━━━ SOURCE DOCUMENT

= Beam propagation method =

The beam propagation method (BPM) is an approximation technique for simulating the propagation of light in slowly varying optical waveguides. It is essentially the same as the so-called parabolic equation (PE) method in underwater acoustics. Both BPM and the PE were first introduced in the 1970s. When a wave propagates along a waveguide for a large distance (larger compared with the wavelength), rigorous numerical simulation is difficult. The BPM relies on approximate differential equations which are also called the one-way models. These one-way models involve only a first order derivative in the variable z (for the waveguide axis) and they can be solved as "initial" value problem. The "initial" value problem does not involve time, rather it is for the spatial variable z.

The original BPM and PE were derived from the slowly varying envelope approximation and they are the so-called paraxial one-way models. Since then, a number of improved one-way models are introduced. They come from a one-way model involving a square root operator. They are obtained by applying rational approximations to the square root operator. After a one-way model is obtained, one still has to solve it by discretizing the variable z. However, it is possible to merge the two steps (rational approximation to the square root operator and discretization of z) into one step. Namely, one can find rational approximations to the so-called one-way propagator (the exponential of the square root operator) directly. The rational approximations are not trivial. Standard diagonal Padé approximants have trouble with the so-called evanescent modes. These evanescent modes should decay rapidly in z, but the diagonal Padé approximants will incorrectly propagate them as propagating modes along the waveguide. Modified rational approximants that can suppress the evanescent modes are now available. The accuracy of the BPM can be further improved, if you use the energy-conserving one-way model or the single-scatter one-way model.

==Principles==
BPM is generally formulated as a solution to Helmholtz equation in a time-harmonic case,

$(\nabla^2 + k_0^2n^2)\psi = 0$
with the field written as,
$E(x,y,z,t)=\psi(x,y)\exp(-j\omega t)$.

Now the spatial dependence of this field is written according to any one TE or TM polarizations
$\psi(x,y) = A(x,y)\exp(+jk_o\nu y)$,

with the envelope
$A(x,y)$ following a slowly varying approximation,
$\frac{\partial^2( A(x,y) )}{\partial y^2} = 0$

Now the solution when replaced into the Helmholtz equation follows,
$\left[\frac{\partial^2 }{\partial x^2} + k_0^2(n^2 - \nu^2) \right]A(x,y) = \pm 2 jk_0 \nu \frac{\partial A_k(x,y)}{\partial y}$

With the aim to calculate the field at all points of space for all times, we only need to compute the function
$A(x,y)$ for all space, and then we are able to reconstruct $\psi(x,y)$. Since the solution
is for the time-harmonic Helmholtz equation, we only need to calculate it over one time period. We can
visualize the fields along the propagation direction, or the cross section waveguide modes.

━━━━━━
━━━ DATA ENTRIES

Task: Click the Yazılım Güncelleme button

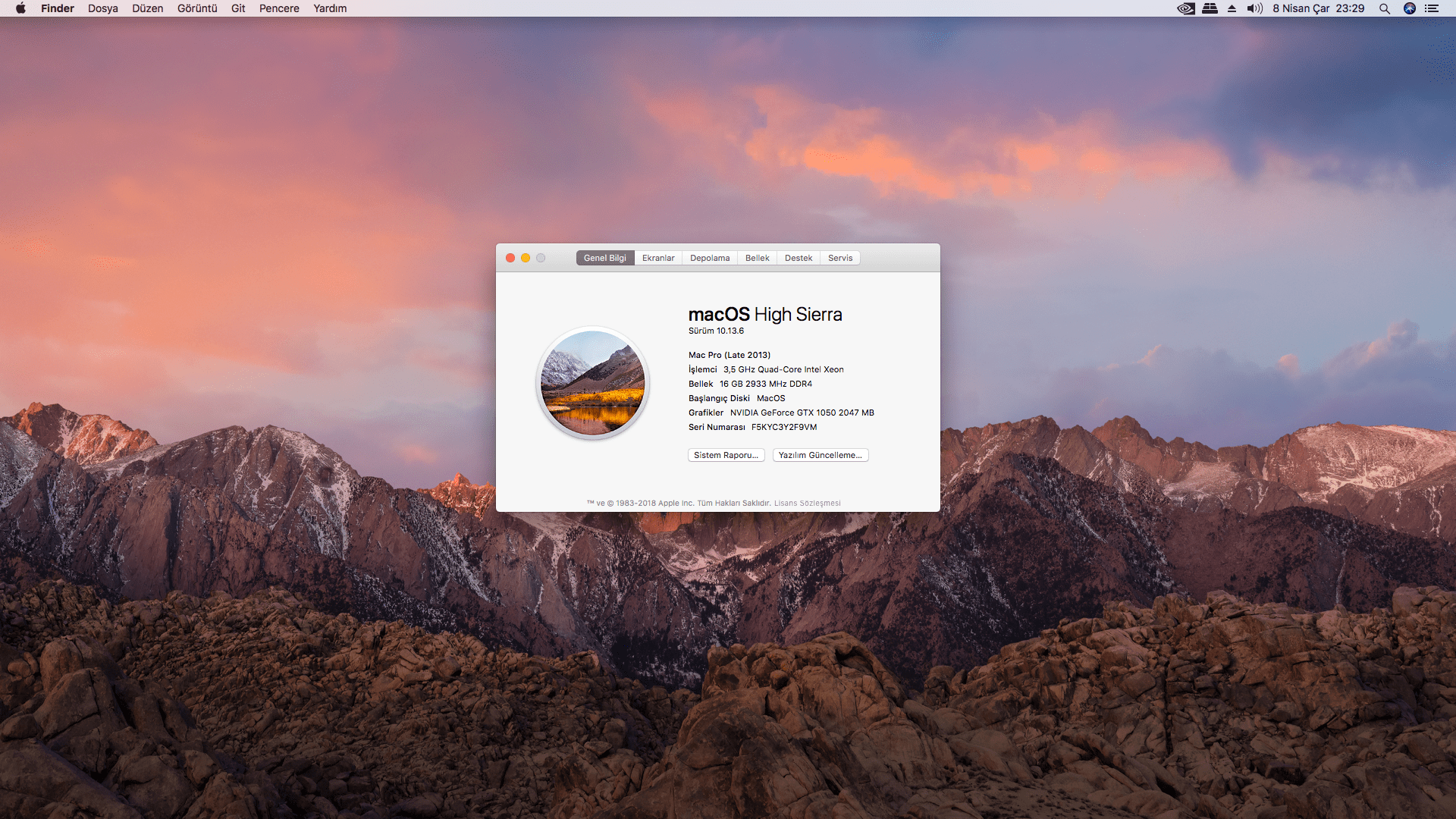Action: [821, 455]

━━━━━━
━━━ DATA ENTRIES

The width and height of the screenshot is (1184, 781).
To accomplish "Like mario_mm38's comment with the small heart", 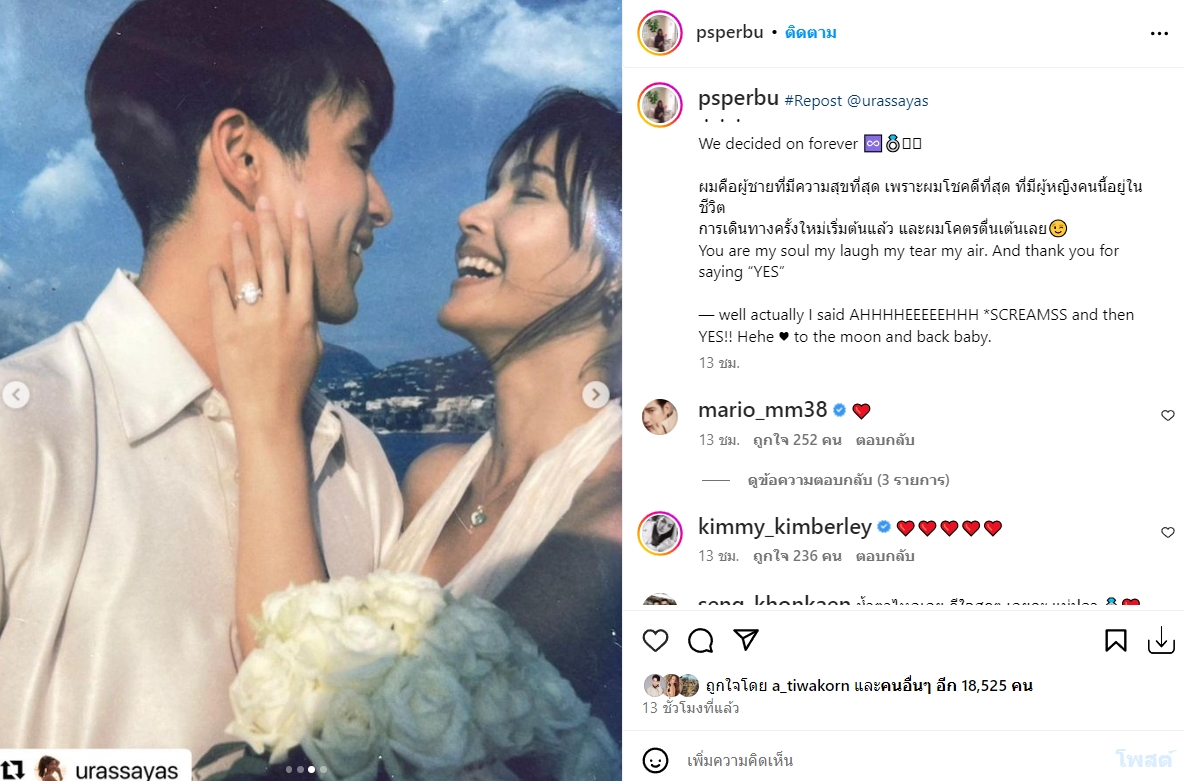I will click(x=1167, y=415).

━━━━━━

WHAT IS ASKED
Copy the beam propagation method text starting at "with the envelope" and ending at "section waveguide modes.", but swap "envelope" for "amplitude". The rows aren't needed for this.

WRITTEN RESPONSE
with the amplitude
$A(x,y)$ following a slowly varying approximation,
$\frac{\partial^2( A(x,y) )}{\partial y^2} = 0$

Now the solution when replaced into the Helmholtz equation follows,
$\left[\frac{\partial^2 }{\partial x^2} + k_0^2(n^2 - \nu^2) \right]A(x,y) = \pm 2 jk_0 \nu \frac{\partial A_k(x,y)}{\partial y}$

With the aim to calculate the field at all points of space for all times, we only need to compute the function
$A(x,y)$ for all space, and then we are able to reconstruct $\psi(x,y)$. Since the solution
is for the time-harmonic Helmholtz equation, we only need to calculate it over one time period. We can
visualize the fields along the propagation direction, or the cross section waveguide modes.